8. Keira Knightley
When he was just starting out, Paul Newman took out an ad in a Hollywood trade paper apologising for his own performance in 1954's The Silver Chalice. Thirty years later, he was an Oscar winner. He wrote that apology early in his career, before he aged into a movie star, improving his skills from a terrible low into eventual monumental highs. Somehow, around the time she was (creepily) getting off with Orlando Bloom and generally being wooden for the first Pirates of the Caribbean film, Keira Knightley was only 17. Owing to the feeling that she's been around forever, it's easy to forget Knightley still hasn't left her 20s. She's one of the most hated women in show business (a bad actor whose beauty has bought her into big movies, goes the standard argument), but one who unfairly receives little recognition for some of her better acting gigs. Just take into account Knightley's work with Joe Wright, for one thing, the triple threat of Pride & Prejudice, Atonement and Anna Karenina all offering Knightley variations on strong-willed but vulnerable women, and all of which she knocks out of the park.
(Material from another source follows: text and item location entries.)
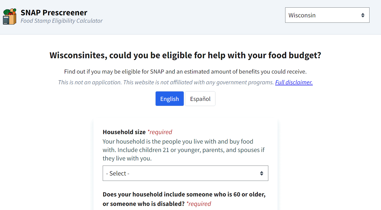Screen dimensions: 381x210
Task: Expand the Household size Select dropdown
Action: pos(185,173)
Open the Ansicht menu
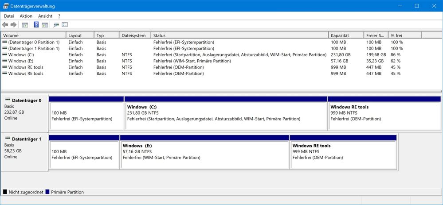Screen dimensions: 443x205 click(45, 16)
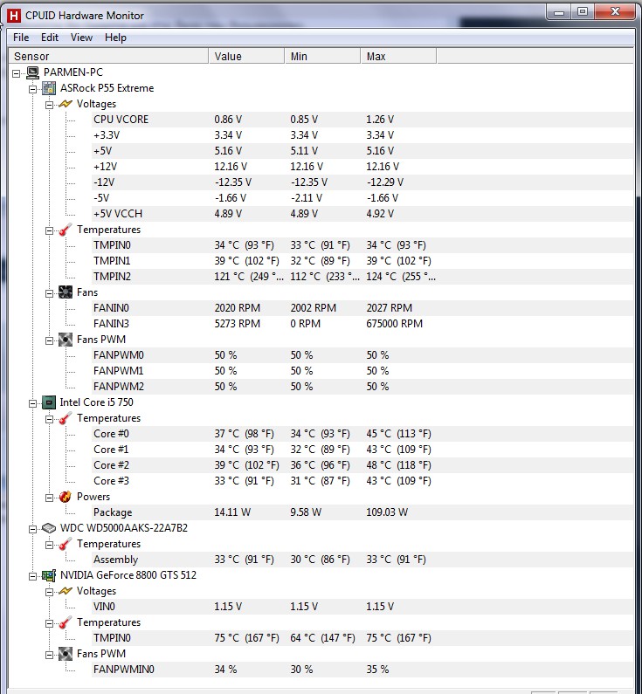
Task: Collapse the NVIDIA GeForce 8800 GTS node
Action: 33,576
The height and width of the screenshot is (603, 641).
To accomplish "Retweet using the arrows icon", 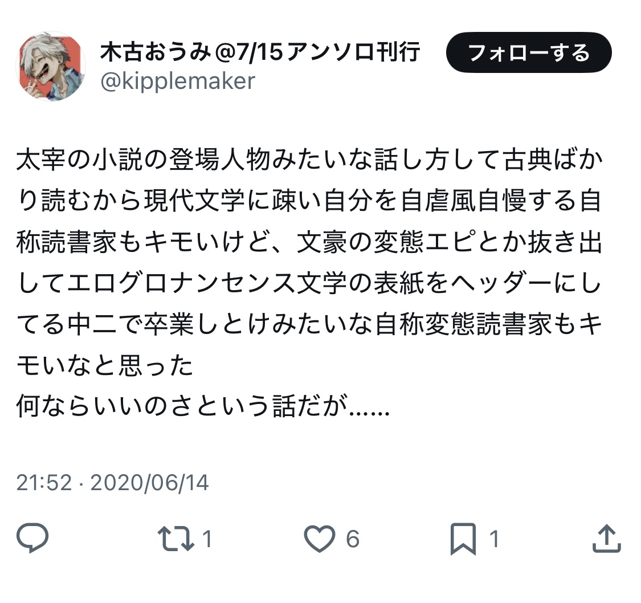I will 176,539.
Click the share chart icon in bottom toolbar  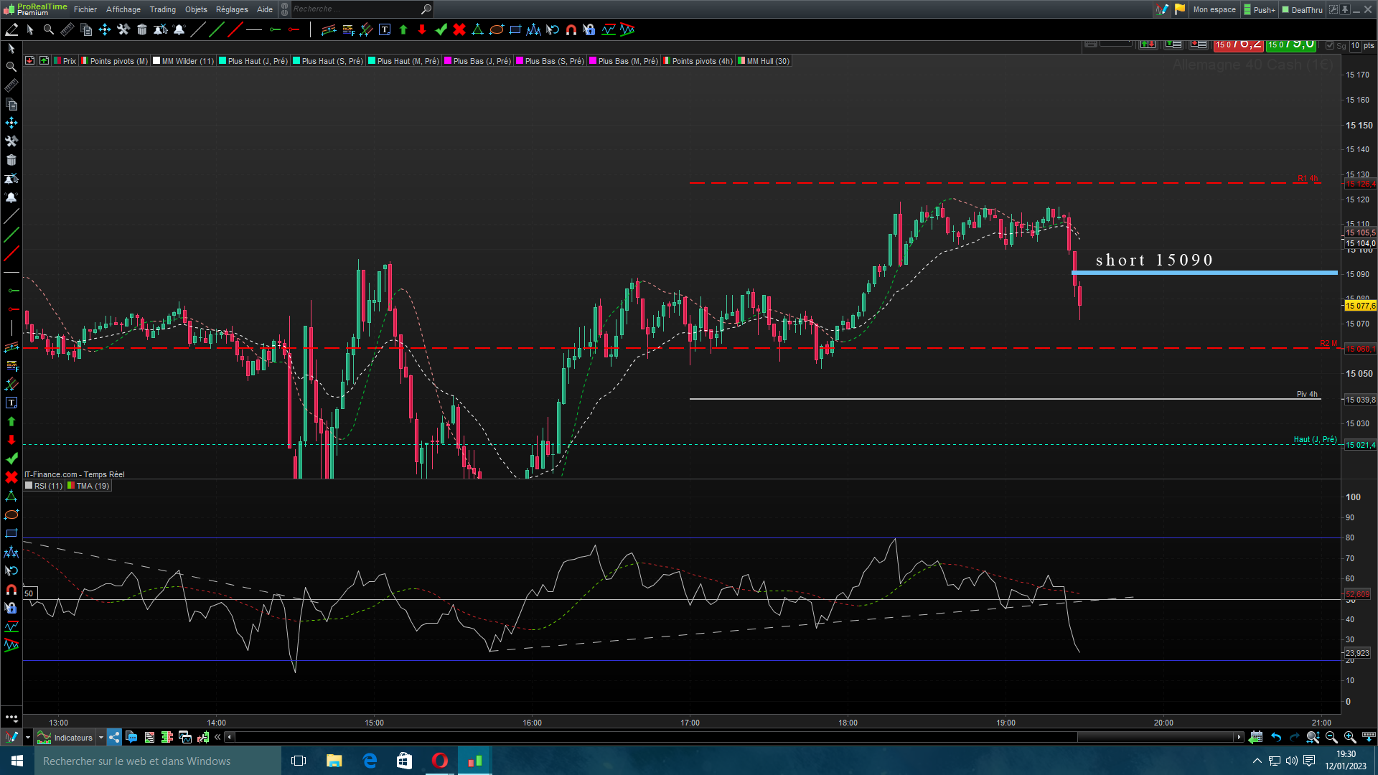coord(114,737)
Then there was her blistering, Fassbender-spanking turn in A Dangerous Method last year, her animalistic depiction of a mentally unhinged woman dividing critics but ultimately proving Knightley was willing to take risks and look potentially ridiculous in the process. Her vast improvement since Curse of the Black Pearl suggests she could have more to come. After all, she is only 27 - take a look at Tom Hardy basically failing to act
at the same age, in comparison to his status today as one of the best and most versatile performers in the business. Basically, Knightley is still too young to be written off.